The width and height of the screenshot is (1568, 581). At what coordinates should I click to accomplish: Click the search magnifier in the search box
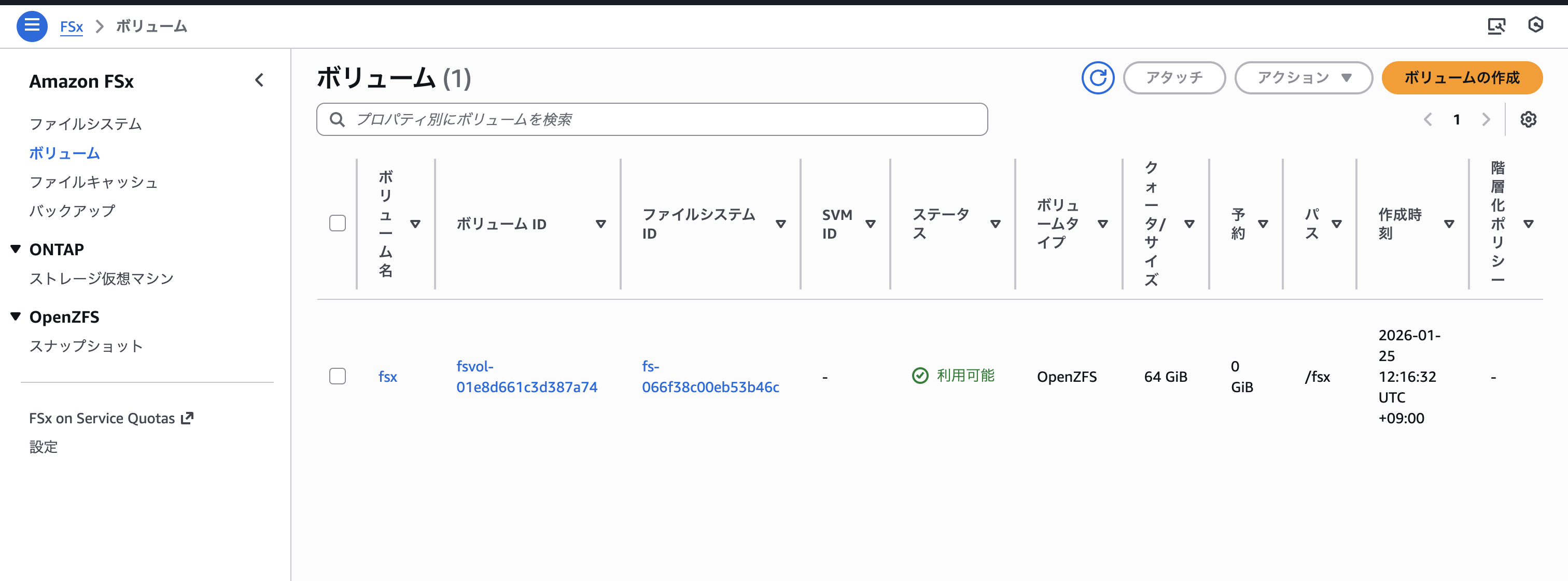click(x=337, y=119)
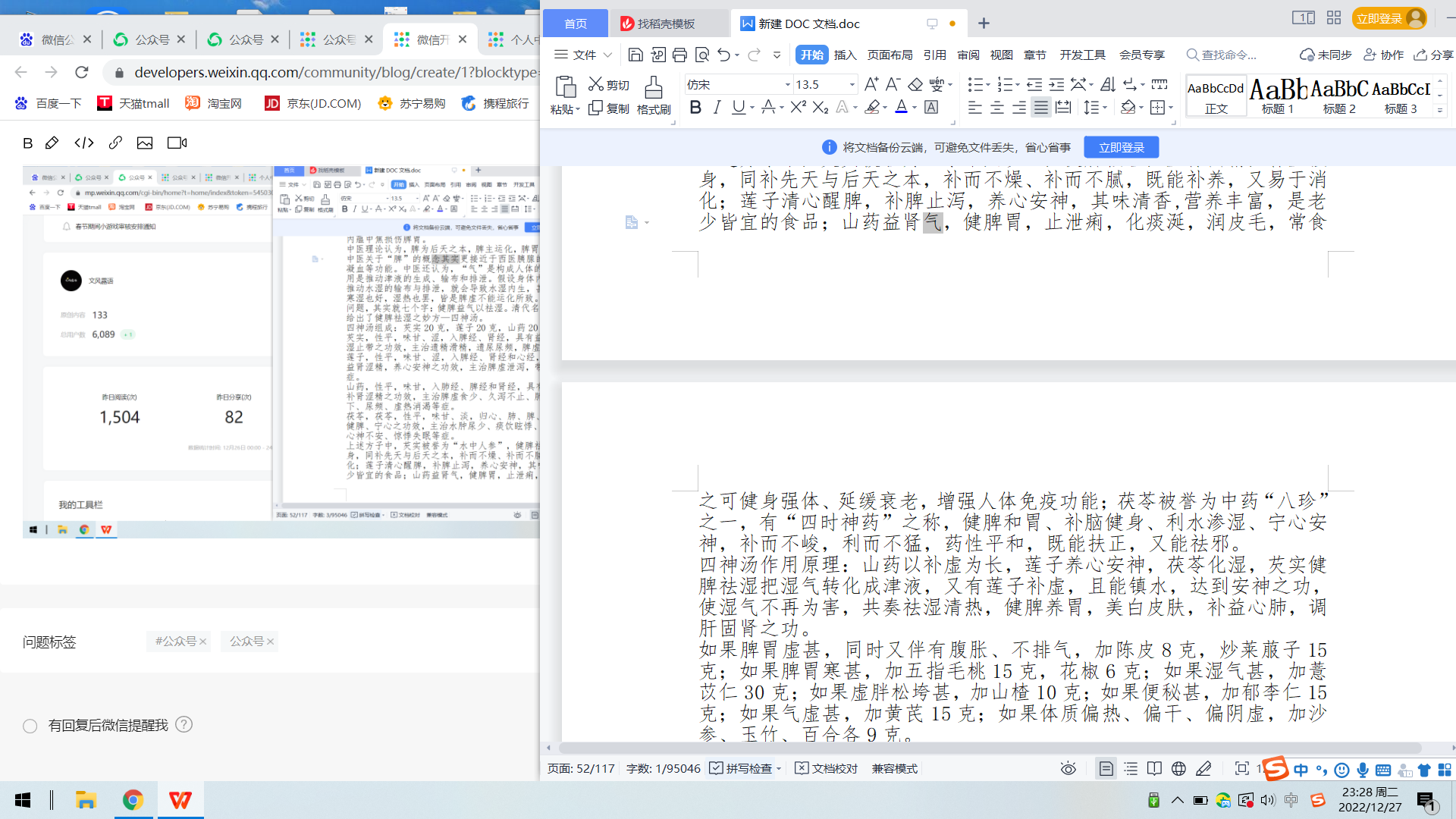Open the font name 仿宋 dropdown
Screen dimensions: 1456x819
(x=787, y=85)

* * *

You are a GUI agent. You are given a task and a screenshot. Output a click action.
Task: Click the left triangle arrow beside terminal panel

▶ [What this task involves] The exact lines of the material above starting at the one that contains "You are a GUI" and ending at the one that contains "Task: Click the" are what to retype; leave out everything else.

▶ [Your solution]
You are a GUI agent. You are given a task and a screenshot. Output a click action.
Task: Click the left triangle arrow beside terminal panel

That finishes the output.